### Task set
a: In the passage on managing Teams content, what happens to an Invoice that is moved out of a Document Library with a Retention Policy?
b: From the passage on retention in Microsoft 365, copy the part starting at "Retention Policies are applied" and ending at "loses the policy.".

### Passage
....
As content moves to Teams and collaboration begins to take off, prudent customers are taking steps toward managing it. The most common tools our customers use are:
Microsoft Security and Compliance retention rules enable you to apply retention to content you have not only in Teams, but across the Microsoft O365 platform. Starting with a written corporate document retention policy, you will define the kinds of content your org cares about (i.e. document types like Invoice, Employee Applications, Contracts,) how long that content should be kept (1 year, 7 years, etc.,) the trigger that kicks off your retention period (Create Date, Employee Termination, Contract End Date,) and disposition (delete immediately, forward to compliance for review and action.) You can even designate content as being an “Official Record,” which makes the content immutable.
You can apply these retention rules with Retention Label Policies and Retention Policies.
Retention Label Policies are associated with Retention Labels you define that articulate the duration, trigger, and disposition of your content. The Label becomes an immutable property of your content and follows your content wherever it might go across the O365 platform. The Retention Label Policy makes the Label available wherever you decide.
Retention Policies are applied to broad locations like Document Libraries or Folders, for example. Any content in a container with a Retention Policy attracts that policy so long as it remains in that container. So, if you save all your Invoices to a Finance and Accounting Document Library that has a Retention Policy to keep content for 7 years after create date and delete, that policy will apply to all your Invoices. If you move an Invoice out of that Library, it loses the policy.
From Microsoft Docs, Get started with retention policies and retention labels:
Ready to start governing your organization's data by retaining the content that you need to keep, and deleting the content that you don't? Use the following high-level guidance to get started:
Understand how retention works in Microsoft 365, and then identify whether you need to use retention policies or retention labels, or a combination: Learn about retention
Identify the retention settings and actions that are required by your organization policies or industry regulations.
As part of this assessment, determine whether you will use records management.
Create retention policies and retention labels, based on the retention settings and actions that you identified.
For retention labels, you might find it useful to use file plan to define and refine your retention labels in a spreadsheet. Then, import that spreadsheet to create your labels.
Publish and apply your retention labels. While retention policies are designed for "set it and forget it" configuration, retention labels are reusable building blocks that can be used in multiple policies and can be incorporated into user workflows. See the list of common scenarios to help you identify how retention labels can be used.
Data Loss Prevention
Your tenant has sensitive content on it: SSNs, Credit Card #s, Passport #’s, Bank Account #’s, etc. There are lots of good reasons why that kind of content might be on your tenant and why staff may share, discuss, and include this kind of content in docs, emails and conversations as part of their duties. What isn’t good is when that content goes places it shouldn’t go, when it is exposed to users who shouldn’t see it or when it leaves the tenant.
....
### Information shown
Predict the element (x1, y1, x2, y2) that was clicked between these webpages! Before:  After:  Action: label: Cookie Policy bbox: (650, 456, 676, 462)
....
### The results
a: It loses the policy.

b:
Retention Policies are applied to broad locations like Document Libraries or Folders, for example. Any content in a container with a Retention Policy attracts that policy so long as it remains in that container. So, if you save all your Invoices to a Finance and Accounting Document Library that has a Retention Policy to keep content for 7 years after create date and delete, that policy will apply to all your Invoices. If you move an Invoice out of that Library, it loses the policy.